Quarante ans plus tard, cette égalité tant souhaitée par les commissaires, terreau d'une nécessaire collaboration proactive, n'existe ni sous forme législative, ni comme concept largement admis. Le fonctionnement même du pays, un état fédératif, suppose une collaboration entre les différentes provinces et territoires. Cependant ce pays de rencontre, de coopération et de fraternité est encore, dans sa plus grande partie, à créer. Le Canada demeure, malgré les principes mêmes sur lesquels il est construit, un pays colonialiste, qui a du mal à se défaire d'une certaine mentalité de vainqueur. Les francophones du Canada sont, trop souvent, contraints de lutter pour le maintient de droits fondamentaux, comme en témoigne l'épisode, encore trop récent, de l'hôpital Monfort.

La beauté du projet de reconnaissance d'Ottawa comme ville bilingue réside dans le fait qu'elle pourrait constituer un premier pas vers la fondation d'un véritable pays de rassemblement. Plus encore, la pleine reconnaissance des droits linguistiques des francophones d'Ottawa pourrait marquer le début d'un nécessaire processus de décolonisation, encore à peine entamé. Je ne pense pas uniquement aux descendants des colons français, mais également aux Premières nations. S'il est vrai qu'historiquement, les Anglais et les Français ont été deux nations très importantes pour la mise en place du pays actuel, il est risqué de parler des deux peuples fondateurs, conception qui occulte trop souvent l'immense apport culturel des autochtones. Ceux-ci ne se reconnaissent pas nécessairement comme Canadiens, mais partagent les mêmes terres et les mêmes réalités que nous et nous ont légué certains savoirs techniques, ainsi qu'un nombre impressionnant de dénominations.

Un superbe vitrail, dédié aux autochtones en guise d'excuses pour les sévices passés, orne l'une des rotondes du Parlement canadien. Parmi les torts qu'on leur a causés, les scandales des pensionnats sont certainement des plus marquants. Mais si le vitrail en question constitue un emblème d'une beauté remarquable, il demeure, comme les drapeaux franco-ontariens, un symbole, et occulte une réalité importante; les iniquités subsistent aujourd'hui et sont le reflet d'une conception non égalitariste des peuples fondateurs, dans lesquels il convient d'inclure les autochtones. À ce jour, une femme autochtone a trois fois plus de chance d'être assassinée qu'une non autochtone.

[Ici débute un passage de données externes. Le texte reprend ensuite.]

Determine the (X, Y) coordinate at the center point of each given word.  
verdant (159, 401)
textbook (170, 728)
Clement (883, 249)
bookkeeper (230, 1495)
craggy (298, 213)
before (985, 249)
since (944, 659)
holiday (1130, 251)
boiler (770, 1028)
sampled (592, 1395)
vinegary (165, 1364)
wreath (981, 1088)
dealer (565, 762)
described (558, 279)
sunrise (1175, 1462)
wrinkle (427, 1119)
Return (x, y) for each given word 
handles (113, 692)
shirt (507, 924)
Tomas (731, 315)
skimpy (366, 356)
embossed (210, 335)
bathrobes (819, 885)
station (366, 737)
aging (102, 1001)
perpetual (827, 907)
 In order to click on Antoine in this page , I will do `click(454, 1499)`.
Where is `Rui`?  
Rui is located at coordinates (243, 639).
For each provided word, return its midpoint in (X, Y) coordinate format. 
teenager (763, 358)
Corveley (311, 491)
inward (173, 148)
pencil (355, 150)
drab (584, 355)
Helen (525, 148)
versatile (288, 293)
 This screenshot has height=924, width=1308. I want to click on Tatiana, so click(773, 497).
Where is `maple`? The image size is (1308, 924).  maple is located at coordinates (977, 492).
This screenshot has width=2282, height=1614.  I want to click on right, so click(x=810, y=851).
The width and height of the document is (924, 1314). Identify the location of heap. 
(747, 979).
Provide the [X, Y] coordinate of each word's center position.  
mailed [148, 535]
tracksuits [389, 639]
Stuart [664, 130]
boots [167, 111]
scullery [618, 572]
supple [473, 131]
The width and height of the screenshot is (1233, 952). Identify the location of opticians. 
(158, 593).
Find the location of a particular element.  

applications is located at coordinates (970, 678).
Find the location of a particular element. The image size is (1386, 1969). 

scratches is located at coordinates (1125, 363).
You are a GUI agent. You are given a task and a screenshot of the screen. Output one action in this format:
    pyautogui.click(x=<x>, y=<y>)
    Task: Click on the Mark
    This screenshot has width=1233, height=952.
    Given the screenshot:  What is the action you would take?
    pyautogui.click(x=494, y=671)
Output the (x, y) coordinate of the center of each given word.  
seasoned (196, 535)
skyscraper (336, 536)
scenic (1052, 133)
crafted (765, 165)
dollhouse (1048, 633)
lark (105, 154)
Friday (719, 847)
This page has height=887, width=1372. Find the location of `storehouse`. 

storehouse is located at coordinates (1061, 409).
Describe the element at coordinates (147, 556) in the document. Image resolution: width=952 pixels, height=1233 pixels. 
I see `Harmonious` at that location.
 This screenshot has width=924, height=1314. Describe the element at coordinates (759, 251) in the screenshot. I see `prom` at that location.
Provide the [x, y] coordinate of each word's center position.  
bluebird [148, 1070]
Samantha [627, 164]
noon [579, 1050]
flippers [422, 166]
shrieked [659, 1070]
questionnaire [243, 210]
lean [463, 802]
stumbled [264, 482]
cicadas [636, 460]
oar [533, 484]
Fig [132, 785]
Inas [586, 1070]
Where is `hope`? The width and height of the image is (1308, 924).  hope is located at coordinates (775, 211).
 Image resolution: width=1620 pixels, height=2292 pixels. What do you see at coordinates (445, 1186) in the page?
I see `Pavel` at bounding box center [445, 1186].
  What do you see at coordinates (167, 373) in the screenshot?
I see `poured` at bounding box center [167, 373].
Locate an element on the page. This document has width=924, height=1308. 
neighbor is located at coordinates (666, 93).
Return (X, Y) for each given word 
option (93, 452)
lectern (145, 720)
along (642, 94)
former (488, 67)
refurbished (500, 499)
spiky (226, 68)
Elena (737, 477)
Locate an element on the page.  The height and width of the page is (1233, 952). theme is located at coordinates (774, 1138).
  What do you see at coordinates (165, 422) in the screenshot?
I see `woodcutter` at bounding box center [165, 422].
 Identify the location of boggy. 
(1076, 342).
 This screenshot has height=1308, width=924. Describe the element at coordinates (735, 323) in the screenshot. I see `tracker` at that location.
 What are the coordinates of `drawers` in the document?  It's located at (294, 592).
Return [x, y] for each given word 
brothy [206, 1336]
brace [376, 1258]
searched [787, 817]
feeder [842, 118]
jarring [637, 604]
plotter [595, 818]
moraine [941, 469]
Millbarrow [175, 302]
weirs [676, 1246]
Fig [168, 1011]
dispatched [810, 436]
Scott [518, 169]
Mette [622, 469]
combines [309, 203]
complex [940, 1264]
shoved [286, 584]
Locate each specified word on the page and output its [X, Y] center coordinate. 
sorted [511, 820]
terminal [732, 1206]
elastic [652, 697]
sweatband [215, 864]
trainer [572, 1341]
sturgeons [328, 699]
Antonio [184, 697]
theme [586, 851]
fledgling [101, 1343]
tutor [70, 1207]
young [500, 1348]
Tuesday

Les membres des Premières nations sont certes ceux qui ont le plus à gagner d'un changement de paradigme idéologique. Mais comment peut-on espérer la reconnaissance de leurs droits et l'amélioration de leur condition si on ne peut même pas accorder aux francophones de la capitale, miroir du pays, des droits linguistiques appropriés à leur statut?

Le Canada actuel, moderne et tel qu'on le souhaite, doit être un pays prospère où les populations s'épanouissent, un pays qui n'est plus le théâtre de luttes intercoloniales. La reconnaissance d'Ottawa comme ville bilingue pourrait constituer un préambule à une reconnaissance des droits humains dans toutes leurs formes.